七
七
気づくと瑞香は畑の上に立っていた。
「へえ、ここかい、あんたが埋まってるところっていうのは」
なにやら嬉しそうな声で畑の土を歩いている昭子のことを瑞香はチラと横目で見、「すみませんが気をつけてくださいね、その辺、実は私の頭のところなんです」と申し訳なさそうに昭子に教えた
「あらそうかい。それは気づかなんだ」
頭の位置から少し退けた昭子に小さく頭を下げた瑞香は、メロンソーダ片手に侍が辺りを歩き回って何かを探している。
こんなところにまでメロンソーダって。そんなに好きなのかしら。と、こんな状況にもかかわらず可笑しくて知らぬ間に顔がにやけてしまう。
三人はまるで遠足にでも来ているかのごとく浮かれているように見えた。
でも、どこにも司の姿はない。辺りを見回してみてもただ夜の闇があるのみだった。
「あの男は本当にこの畑に来るんでしょうか」
「来るぜ。確実にな」
デニムの着物をを着ている太郎が襟を直してさらりと言い、目を細めて遠くを見た。
「じゃなかったらここへは来ないわよ」
紅色の着物の裾を土につかないように引き寄せながら昭子が先を指差した。
「ほら、おいでなすった」
長羽織を粋に着た侍が太郎と昭子の隣りに寄って行き、「こっち来て見てみなんせい」と瑞香を手招きする。

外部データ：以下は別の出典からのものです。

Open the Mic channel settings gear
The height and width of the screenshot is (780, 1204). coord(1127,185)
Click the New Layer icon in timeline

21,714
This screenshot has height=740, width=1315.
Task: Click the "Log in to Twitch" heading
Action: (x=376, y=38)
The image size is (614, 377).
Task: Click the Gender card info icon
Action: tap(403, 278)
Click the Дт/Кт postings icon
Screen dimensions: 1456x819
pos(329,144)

瑞香は三人の元に寄り、三人が目を向けている方角に自らも目を向けると、見慣れた家とその辺りがぼうっと浮かび上がって来た。
家の庭と反対側に位置するこの畑は生まれて始めて瑞香が野菜を作った畑でもある。
そして、そんな愛おしくもあった畑に自分の死体が埋められている状況に、やはりなんとも形容し難い気持ちになる。
家から揺れ出てくる白い煙はなんだろう。首を前に伸ばし目を細める。
煙は家の窓から出るとゆっくりと家の周りを一周し、それから庭に植えてある梨の木のところで止まり、木の根元から上まで行ったり来たりした。
その後、庭の片隅にある小屋の方へ流れていった。
自分の記憶の中にある小屋とは随分違う。小屋は古びており、所々木が剥がれているところもある。
南京錠はどこにも見当たらない。既に外されていた。
白い煙は小屋の周りを同じように周り、剥げた木の合間から中へ吸い込まれていった。
しばらくするとすうっと外に出てきた。
そのまま小屋を抜けて自分たちの方へ近づいてくる。
白い煙は徐々に人の型に変わっていった。
それは遠目に見ても司のものだった。
「おいでなすったぜい」
太郎が誰にともなく言うと、瑞香が吸い込まれるかのように一歩、また一歩と司へ近づいていく。
「思い出しました」
瑞香は司を目にしたとき、すべてをはっきりと思い出した。
太郎と侍と昭子は知らぬ間に影の中に消えていき、畑に残るは瑞香ただ一人だけとなった。